時の人

<インタビュー・時の人>富士フイルム コンシューマー営業本部 ファインピックスグループ 部長 小島正彦

2010/05/06 18:44

週刊BCN 2010年05月03日vol.1332掲載

 富士フイルム(古森重隆社長)が、コンパクトデジタルカメラ「FinePix(ファインピックス)」で攻勢をかけている。2010年の春モデルとして、高画質CCD「スーパーCCDハニカムEXR」やタッチパネルなどを備えた「Z700 EXR」、高画質CCDと光学10倍ズームレンズなどを搭載した「F80 EXR」など、9機種もの新製品を投入。国内シェア15%を目標に掲げ、これまでにない品揃えで市場を攻略する。(取材・文/米山淳)

「画像漂流時代」の救世主登場!
春商戦で新製品9モデルを投入

Q エントリーから高機能モデルまで、9機種もの製品を投入する狙いは?

 「デジタルカメラのユーザーは、10代から60代までと幅広い。以前と比べると、年齢層が広がっている。第一に高画質を求めるのはどの世代でも同じだが、一方で、デザインや使い勝手など、世代ごとに異なるニーズもある。そうした要望に応えるために、幅広いモデルを用意した。プリントメーカーでもある当社は、デジカメに関して『プリントしたくなるような高画質』を基本にしている。そのうえで、デザインやカラーなどで、他社よりも女性を意識したカメラづくりを行っている。全機種とも、ぜひ女性ユーザーに使ってもらいたい」


Q 具体的なラインアップは?

 「エントリーモデルの『Jシリーズ』を核に、高画質の『Fシリーズ』、女性を意識したデザインの『Zシリーズ』、防水機能などを備えた『XPシリーズ』など、7シリーズを展開している。高倍率ズームレンズの『Sシリーズ』では、30倍ズームと風景写真などで動いている被写体を取り除く機能を備えた『HS10』で、デジタル一眼レフユーザーの取り込みを狙う。一方で、価格も重要だ。1万円台から5万円台までの幅広い価格帯に、機能で差異化した各シリーズを置き、選択の幅を広げている。こうした全方位の品揃えで、多くのユーザーを獲得したい」

Q 新製品の目玉は?

 「最大の特徴は、撮った画像をすぐに探して見ることができる『ピクチャーサーチ』だ。デジカメはパーソナルツール化しており、とくに女性は『撮った写真を誰かに見せたい』という欲求が高い。一方で、保存用のメモリカードは平均で4GBまで大容量化しており、1枚のカードで1300枚もの写真が撮れるようになっている。ユーザーは、旅行やイベントなど、すべての写真を1枚のカードに収めているのだ。その結果、『見たい』『見せたい』写真がカードのどこにあるかわからないという『画像漂流』が起きている。ピクチャーサーチは、その問題を解決した。他社モデルとの差異化とユーザー拡大につながる機能だと考えている。販売面でも、タッチパネルやペット検出などを搭載して女性をターゲットにした『Z700 EXR』、高機能CCDと10倍ズームの『F80 EXR』というピクチャーサーチ搭載機種を主軸に据える」

Q 富士フイルムは、メモリに写真を溜める傾向を「画像漂流時代」と名付けたが、言い得て妙だ。

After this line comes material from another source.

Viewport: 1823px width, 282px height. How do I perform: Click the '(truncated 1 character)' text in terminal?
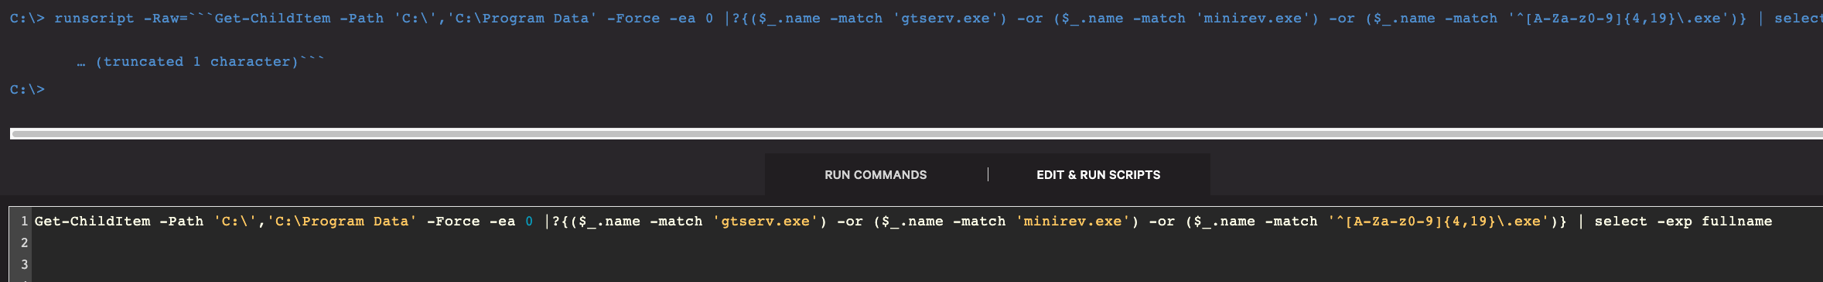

 「私自身も2GBのメモリ1枚に両親や孫の写真を混ぜて保存しており、すぐには探せない状況にあった。整理すればいいのだが、なんとなく面倒で、1枚のカードで撮り続けてしまう。写真は増える一方で、まさにメモリカードの中で画像が『漂流』してしまっている。友人に聞いても同じで、世の中の人の実感だと思えた。だからこそ、カメラ側で整理できるようになれば便利だと考えた」

Q 3D対応テレビが話題になっているが、昨年発売した3Dデジカメの動向は?

 「3D対応テレビが発売されることで、追い風が吹くと思っている。もちろん、当社も3D対応テレビに接続して3D写真が見ることができる機器を発売し、需要を喚起していく。3Dテレビは、まだ対応コンテンツが少ない。そういう点で、3D写真はユーザーを引き付けるコンテンツになる。例えば3Dデジカメは、これまで見たことがない自分の立体写真を撮影できる。こうした写真に興味をもつ人は少なくないはずだ」

・思い出に残る仕事

 入社以来、営業畑を長く歩いてきたが、一方で商品開発など、モノづくりにも関わってきた。一番の思い出は、VHSテープ製品の命名に携わったこと。VHS全盛時、他社が数字と型番の品名でテープを販売するなかで、高画質モードでエアチェックしたり、繰り返し重ねて録画したりといったユーザーの「使用シーン」に着目。「きれい撮り」「重ね撮り」というネーミングを思いつき、商品化した。この名前が受けて商品は大ヒットし、他社も追従した。その後、メディアはテープから光ディスクへと変わったが、名前は使われ続け、VHSとDVDの累計で1億本以上を販売した。「自分の考えをアピールして、世の中の評価をじかに確認できる仕事ができたのはうれしかった」と振り返る。